Originally in our dual µController design, we used two transceivers. For the INH output of both transceivers we chose 10kΩ (effectively 5kΩ in parallel) as pulldowns. This enabled each transciever to wake both power supply chips (PMIC). 

We opened a failure analysis with your quality team with the numbers provided below:

QEM-CCR-2312-00886  CPR231092014

The failure analysis came back with a very much damaged trace to pin (8) nFAULT. 

We looked at our design again and the value of the pulldowns drove current higher than the recommended operating conditions of 1mA from the INH pin, but did not exceed the absolute maximum value of 6mA. Regardless, we updated our design by increasing the pulldown resistance on the INH pin to effectively 50k and reducing the maximum current draw to less than 1mA. 

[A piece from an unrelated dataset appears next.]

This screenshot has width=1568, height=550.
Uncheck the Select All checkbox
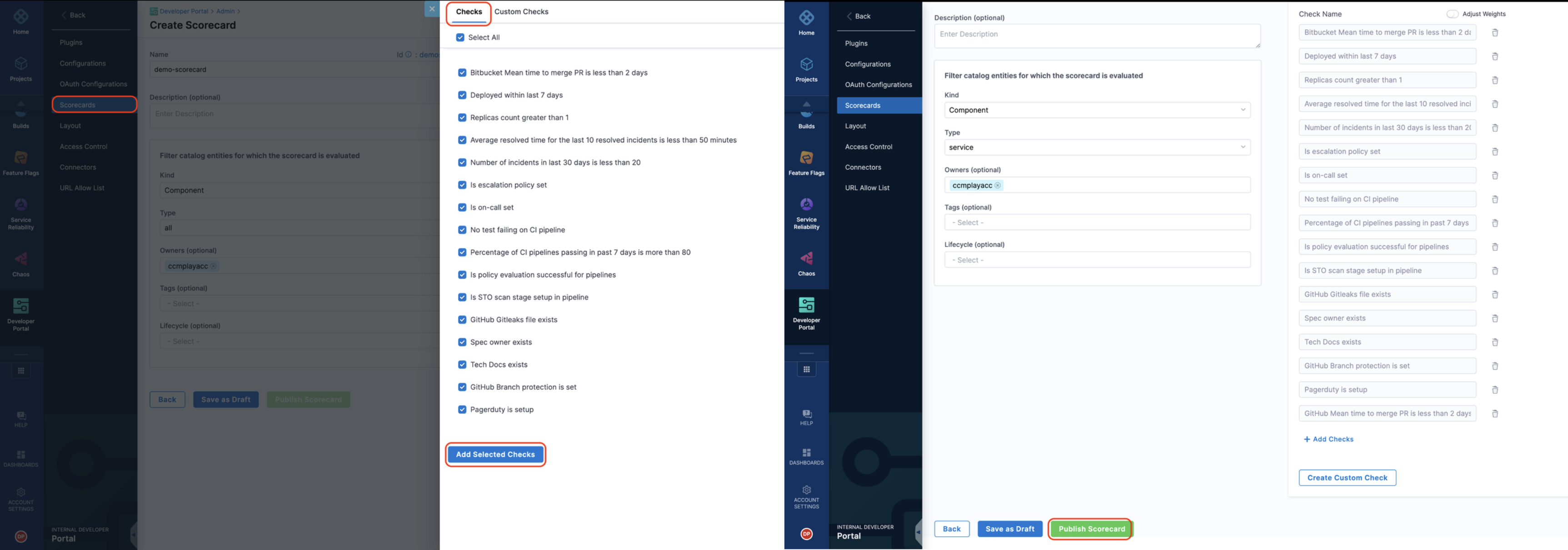click(460, 38)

Before receiving the results of the FA, we hypothesized that we INH was the likely cause of the failed IC, but the FA results don't specifically support that. Internally to the chip, the INH pin looks like it runs very close to the nFAULT damage and am looking for someone to discuss if there is a link to our design flaw and the failed nFAULT pin.

I tried to add an image of our design and failure analysis, but the resolution made it semi-illegible. 

  • 0
    TI__Guru 53575 points

    Hi Kevin,

    I was not able to find this QEM ID in our system. The format you have may be different than how we store them internally. Could you share the creation date of the ticket? If there is a title associated with the name, that would help as well. 

    I have not seen failures on the nFAULT pin as a result of INH stress before, so this would be a new fail-case to me. Typically such failures would see some change in the INH pin characteristics if this were the root cause - even if the damage propagated to another pin. 

    Can you share more information on the environmental testing you are conducting? Is this EMC immunity testing or something similar? Are you directly applying fault voltages anywhere in the system that could impact digital signal voltages? Is it possible to share a schematic and/or layout of the current implementation of TCAN1043?

    Regards, 
    Eric Schott 

  • 0 in reply to Eric Schott1
    Prodigy 10 points

    Try CS2084878 for the case number. The QA contains a powerpoint with some scope images and more information on what we were testing when we saw the failure.

  • 0 in reply to Kevin Horn
    TI__Guru 53575 points

    Hi Kevin,

    Thanks for sharing the additional documents. 

    It looks like the primary failure that was identified here is on the nFAULT signal. The optical analysis shows EIPD on the metal trace for this signal on either the protection diode or driving FET. This would most likely be caused by a transient on this signal line such as an ESD strike or an overcurrent condition where more than the absolute maximum IO current (8mA) was drawn from the pin. Can you share what else exists on the CAN1_ERR_MCU1 net that might cause such an event to occur? Does this signal have any off-board connectors or external biasing components? Is it possible that this pin could have been shorted to another signal during assembly or test? 

    When EOS occurs on the die of an IC, there can be a propagation of failures in other functions of the device due to this damage. In this case, we can see some of the discoloration of the nFAULT EIPD creep onto a trace that leads to the INH pin. While I don't think that this metal layer observation can explain the change in behavior of the INH pin, it is quite possible and likely that damage to the nFAULT pin has impacted some of the digital logic of the device. Among other things this could impact the startup behavior as the state machine logic could be damaged, so the fact that the INH signal is not observed to activate on power on is not too surprising given this damage. 

    I hope this background helps. Let me know if there is any information I can help provide in terms of finding a solution to the nFAULT damage in this system. 

    Regards, 
    Eric Schott 

  • 0 in reply to Eric Schott1
    Prodigy 10 points

    There's no supporting circuitry on that pin from the CAN IC nFAULT output and the diagnostic input to our microcontroller. It's a simple trace.